Evaluating LLMs: how and why?
Electronic Specifier speaks with RagaAI Founder Gaurav Agarwall to learn more about how and why we should be evaluating LLMs.
As the age of AI is well and truly upon us, the importance of evaluating these new tools has never been more prevalent. But just how can this be achieved, how does evaluating an LLM work, and why is it so important?
The potential problems with LLMs
LLMs, whilst fantastic tools at the cutting edge of current technologies, do come with their own unique set of problems, namely in reliability and trustworthiness. As Agarwall put it plainly, “LLM applications can be very hard to get right.”
These models, which you can learn more about here, are trained on vast datasets and can sometimes generate responses that can be inaccurate or biased, reflecting the limitations and biases present in the data they were trained on. Furthermore, their capacity to produce content that is indistinguishable from human-generated text raises concerns about misuse, such as the creation of misleading information. The difficulty in attributing sources to the information these models provide also complicates efforts to verify the accuracy of their outputs. Consequently, while these models offer remarkable capabilities, their potential for propagating inaccuracies or biases necessitates careful consideration and handling to ensure they are used ethically and responsibly.

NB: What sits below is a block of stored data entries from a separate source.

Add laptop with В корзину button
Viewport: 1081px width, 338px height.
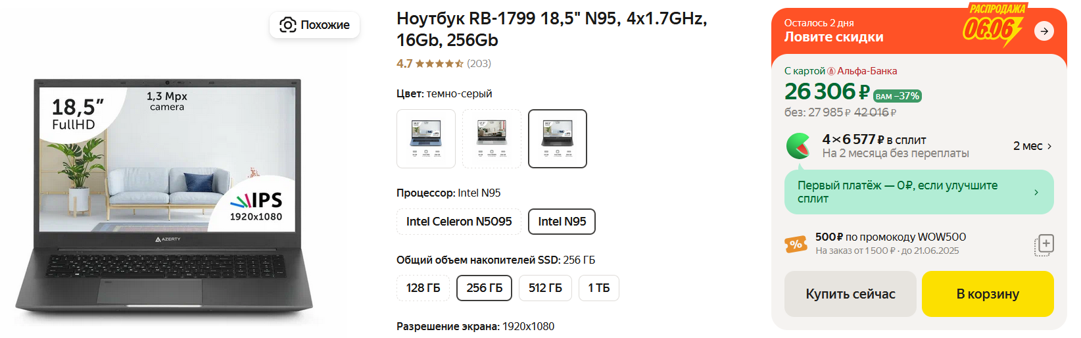click(988, 294)
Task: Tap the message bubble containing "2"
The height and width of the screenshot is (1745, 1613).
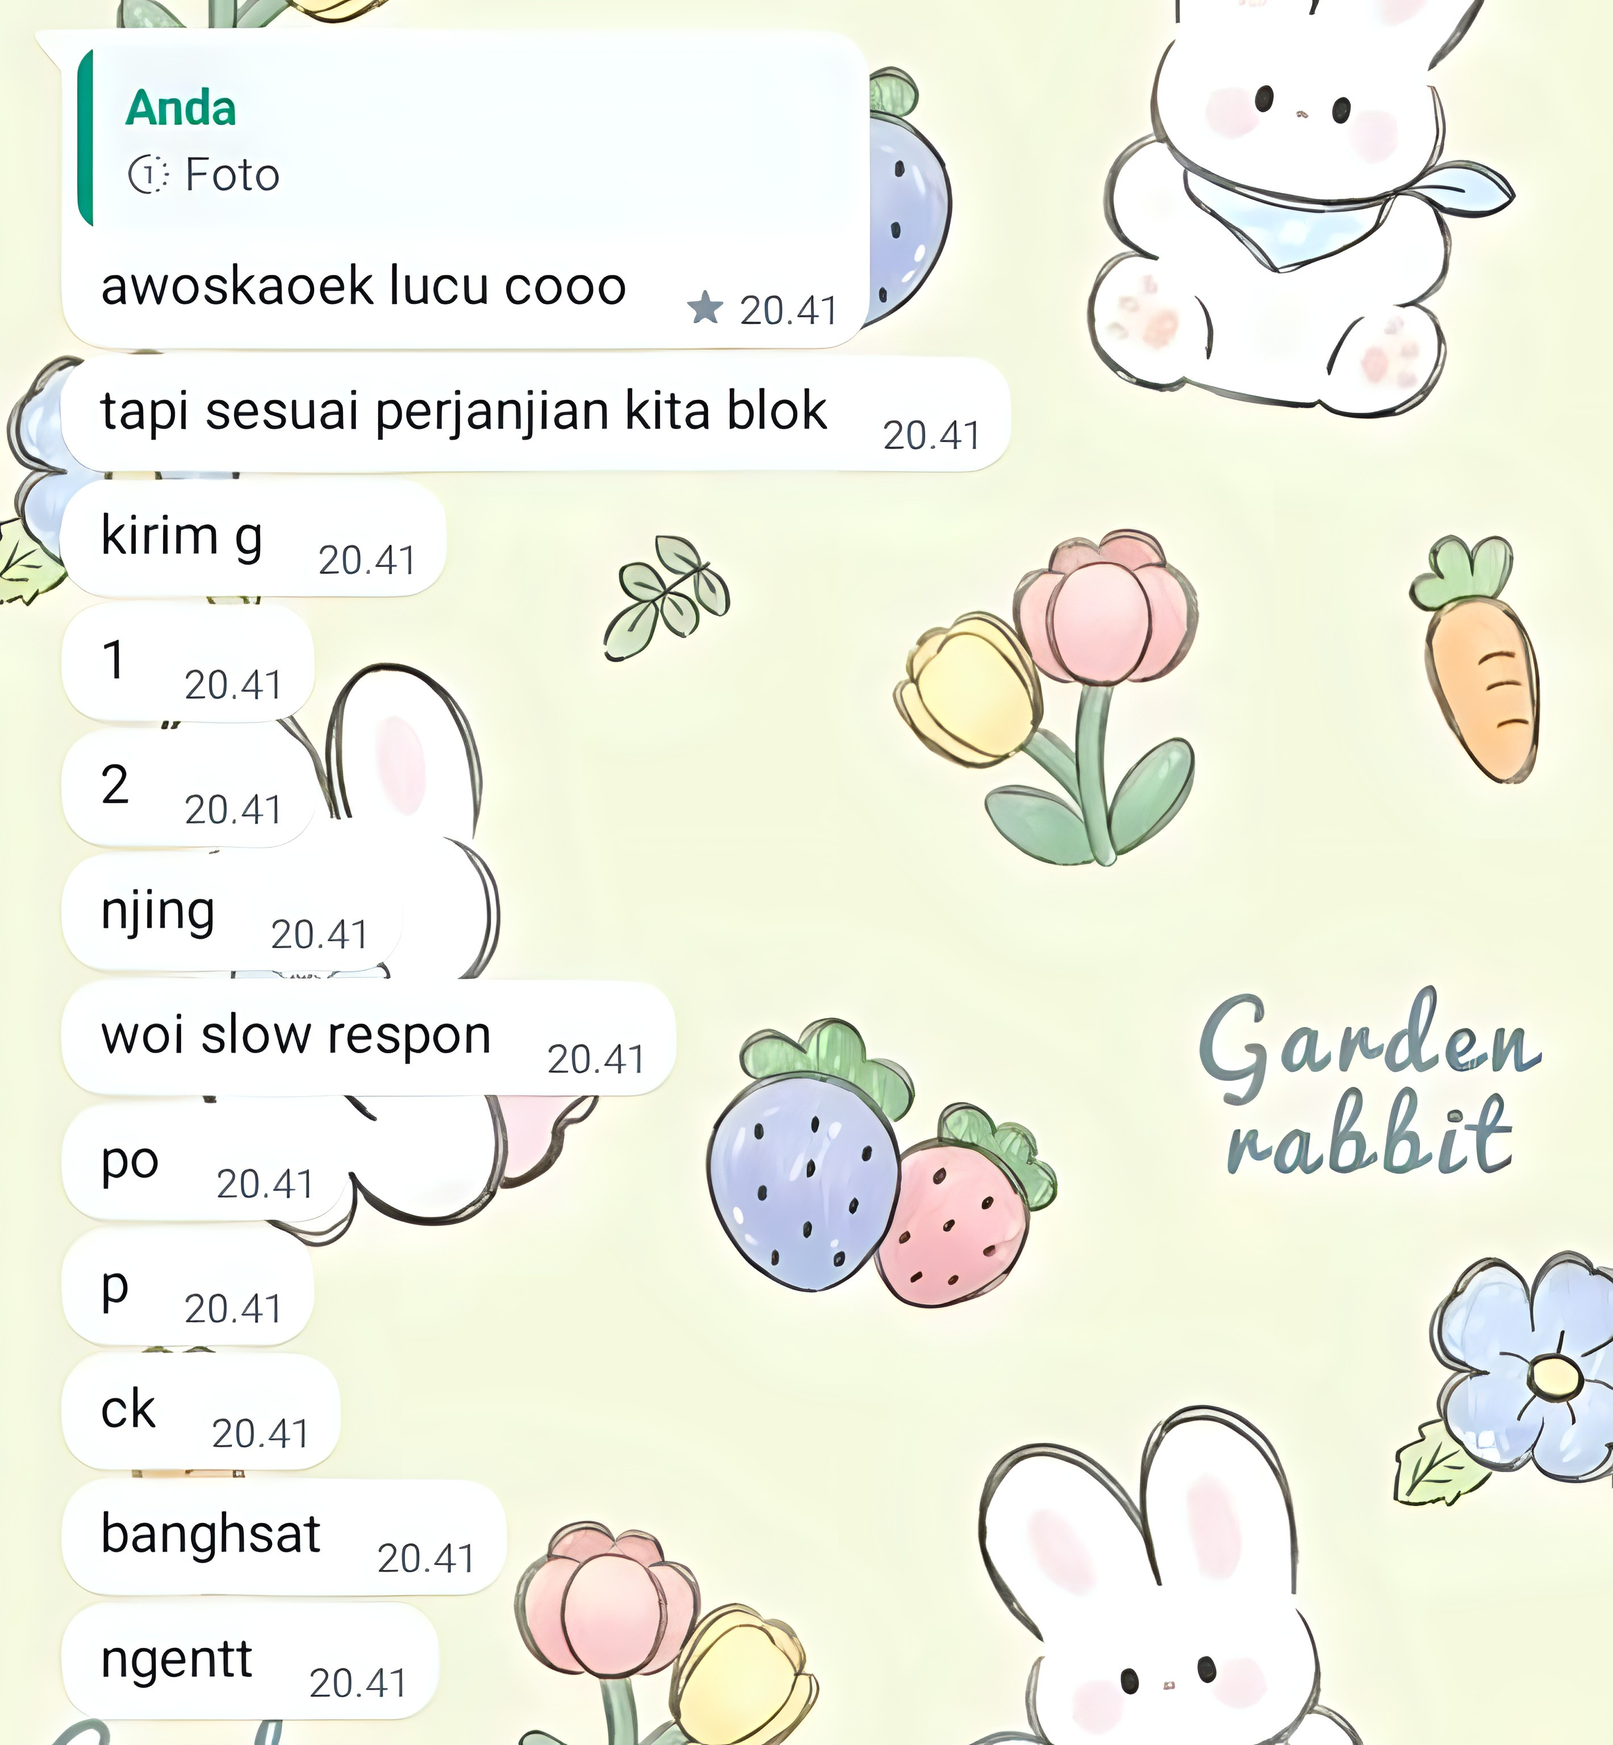Action: click(188, 788)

Agarwall highlighted two cases in which an LLM went a little off the rails, these being Air Canada’s AI chatbot support and Google’s initial Bard demo. In the case of Air Canada, its support AI chatbot began lying to a customer concerning the company's bereavement policy, ‘hallucinating’ an answer that did not align with actual airline policy. Meanwhile, Google was embarrassed during the first demo of its AI chatbot, Bard, when it made a factual error about the James Webb Space Telescope, claiming it took the very first pictures of an exoplanet, which it did not. Whilst these are simple examples with little consequence, they do signal the potential for error which could come to bear in more significant cases.
Addressing concerns
Detecting faults with an LLM is more challenging than it may seem, given the fact that performance errors can occur for hundreds of reasons. Agarwall adds: “Poor training data, data drift, issues with fine-tuning, and adversarial attacks a just a few of the things that could go wrong,” and this is only the starting point – once a problem is detected, it must then be diagnosed.
“Diagnosing a problem requires meticulously identifying the problem at the source, and given hundreds of possible root causes, it requires hundreds of metrics to pinpoint that root cause. This is why RagaAI LLM Hub’s ability for testing adds significant value to a developer’s workflow, saving crucial time by eliminating ad-hoc analysis and accelerating LLM development by up to three times,” says Agarwall.

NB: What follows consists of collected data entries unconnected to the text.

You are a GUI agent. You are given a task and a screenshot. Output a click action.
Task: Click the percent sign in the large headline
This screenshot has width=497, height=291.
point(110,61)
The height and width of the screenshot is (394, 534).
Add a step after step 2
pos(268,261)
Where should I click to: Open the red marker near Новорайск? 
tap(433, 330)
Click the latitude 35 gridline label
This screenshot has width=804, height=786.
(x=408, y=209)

The process of evaluating and comparing LLMs
“Evaluating and comparing LLM applications requires a very holistic approach, from prompt quality and context DB, to LLM selection and response quality,” explains Agarwall. This is something which RagaAI targets, holistic evaluation with over 100 tests across the spectrum.
“Within prompting, RagaAI iterates and identifies prompt templates that work best and establishes guardrails to prevent adversarial attacks.

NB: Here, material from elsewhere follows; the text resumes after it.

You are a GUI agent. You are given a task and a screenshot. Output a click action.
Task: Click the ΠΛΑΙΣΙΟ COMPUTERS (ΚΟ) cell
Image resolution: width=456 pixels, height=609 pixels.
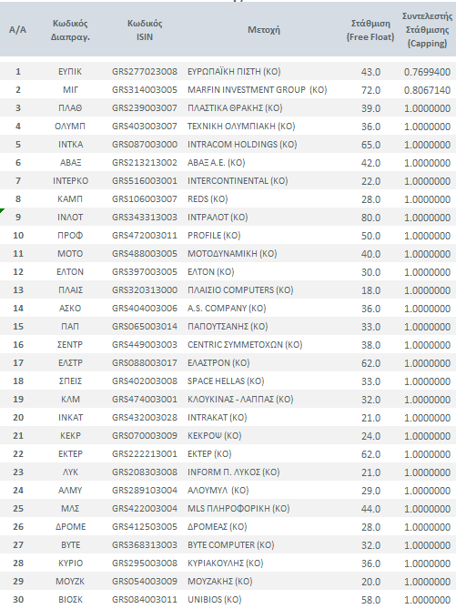point(240,290)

“Additionally, context management for RAGs is important, helping users find the right balance between LLM performance and cost or latency at scale.
“Response generation is another key target, using metrics to detect hallucinations in the LLM responses and defining guardrails to prevent biases, PII leakage, and the like,” expanded Agarwall.
Covering these key topics is at the core of evaluating and comparing LLMs.
RagaAI’s solution
RagaAI is working towards addressing this problem by focusing its efforts within three key dimensions:
- Comprehensive Testing - One platform to detect all issues (100+) that can happen with an LLM application - whether it is the data, the model or the operational environment (hardware, integrations etc.).
- Multi-Modality – The ability to evaluate AI applications that work with all data modalities simultaneously like images, text, code and tabular data. This is crucial to build system-level reliability and trustworthiness in critical applications like healthcare, finance and automotive.
- Actionable Recommendations - A comprehensive test suite helps RagaAI not just identify issues, but also track their root cause and provide scientific recommendations.
The solution is delivered in an open-source package, something Agarwall notes as “our effort in the direction to make this available to everyone so that the developer community can build on top of the best available solution. The company goal is to provide the best technology to make LLMs trustworthy and reliable.”
Delivering on this, RagaAI believes that its offering can enable firms to build and deploy performant, safe, and trustworthy LLM applications whilst simultaneously accelerating AI development by almost three times and reducing the development infrastructure costs by half through automated issue detection and actionable recommendations.